The week after Christmas, when life gets slow and sleepy and I tend to shuffle around in socks more than shoes, Margaret called and asked if I wanted to go truffle hunting. I’d watched enough documentaries to know a truffle hunt wasn’t something you turned down. Besides, my plans for the day included wrestling the Christmas tree back into its box and picking flocking out of the carpet. I said yes and hurried to the car to head to Holland.
Holland is more than a spot on a map for me—it’s a chapter in my life. Mama grew up there, and we spent a good part of my childhood wading through Long Creek, camping down in the bottoms, and playing hide-and-seek in the Baptist Church cemetery after Vacation Bible School. My older cousins would tease the younger kids and scare us. But then Sunday dinners at Mama Wavie’s house would always roll around and you'd find us same cousins piled high on the couch. These days, my trips to Holland are quieter, reserved for spring afternoons with Mama and Granny, walking through the cemetery, fixing up flowers and Windex-ing off graves.
I first heard about Margaret’s truffle farm on a hot July evening at a First Friday event in Scottsville. I was standing there with a soft-serve ice cream cone from the cafe, when she asked, "Where'd you get that?" After she got her own, we struck up a conversation. She didn’t have that lifelong Scottsville look about her and so I was curious! Margaret grew up here but had spent her career and family raising years in Seattle. I nearly dropped my ice cream when she told me she had returned home and was growing truffles on her family farm in Allen County. Allen County and truffles?! Let alone, Kentucky! As far as I knew (from my extensive documentary education) truffles were something that came from dense forests in France, sniffed out by pigs. But here they were, trying to grow in a place where the biggest culinary adventure was hunting dryland fish.
Newtown Truffière, she told me, was her retirement project. While others bought campers or golf carts or condos in Florida, Margaret, a former exec for Microsoft and J.B. Hunt, chose a truffle orchard. “I wanted a challenge,” she said, like that was reason enough to coax a European delicacy out of Kentucky soil. And she sure got one. Truffle farming, I’ve learned, is truly a challenge. You need the right soil conditions, endless patience, a well-documented hunt history, and a dog smart enough to sniff out treasure underground. It wasn’t just farming; it was pioneering, putting Holland, Kentucky, on a map most people didn’t know existed.
On the day of the hunt, I turned down that familiar Holland Road. The homes and farmland of family and friends passed by me. New houses popped up in the middle of once empty fields and surprisingly some of my favorite old houses were still standing. The sun worked hard that day and it was warm and sunny! When I walked into the farm house, Luca, the truffle dog, greeted me with an energy that said, Let’s go already. He’s a Lagotto Romagnolo, an Italian breed with curly hair and a sniffer fine-tuned for fungus. Margaret’s husband, Steve, handed me a cup of coffee, but I barely finished it before we piled into the truck, Luca chatty with anticipation.

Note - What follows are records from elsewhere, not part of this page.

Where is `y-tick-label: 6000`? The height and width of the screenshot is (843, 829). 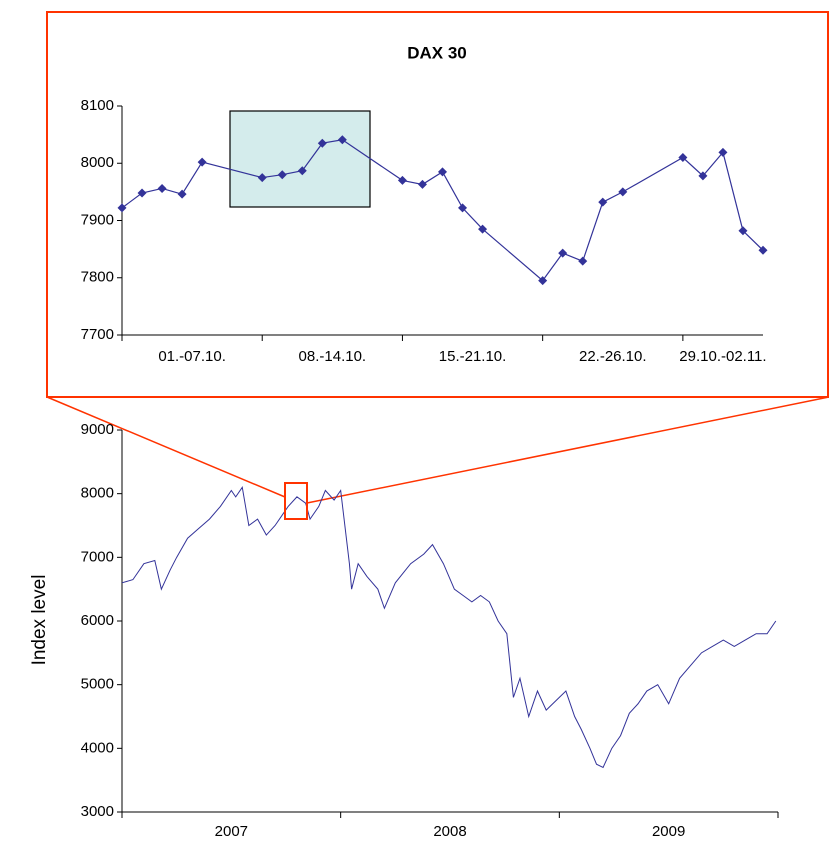 y-tick-label: 6000 is located at coordinates (98, 620).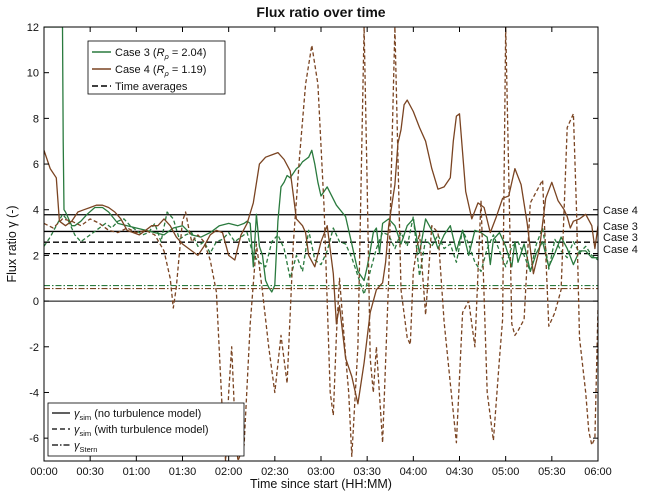 Image resolution: width=651 pixels, height=495 pixels. Describe the element at coordinates (183, 472) in the screenshot. I see `x-tick-label: 01:30` at that location.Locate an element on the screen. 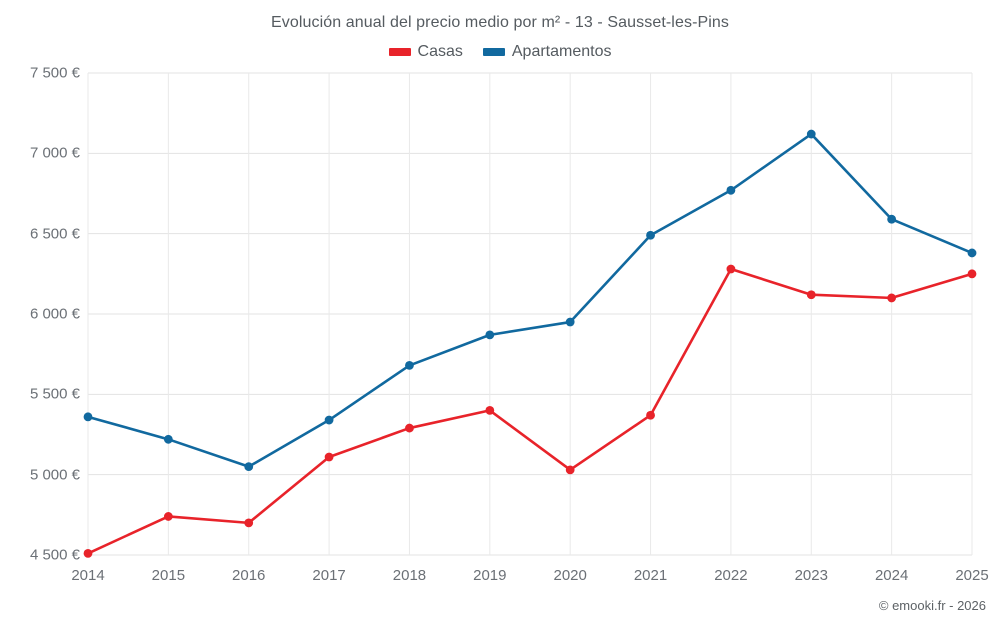 This screenshot has height=625, width=1000. legend-label-casas: Casas is located at coordinates (440, 52).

The lower orchard was a field of hazelnut trees planted with purpose. As we drove past the cluster of cat houses—yes, houses for cats—Margaret explained their mission: rodent control. Mice, voles, and other burrowing menaces can ruin truffle growth, so feral cats were the farm’s natural security force.
Once we parked, Margaret clipped Luca’s leash into place. “Hunt mode,” she said with a shift of the harness. I learned right then that Luca had two modes: pet mode and work mode, toggled by a leash adjustment and a secret command word. “You have to use a word you’d never say at home,” she said with a grin. And then she gave the command.
The dog stiffened, nose to the ground, tail high. And just like that, we were off, chasing truffles through Kentucky clay on a warm winter day.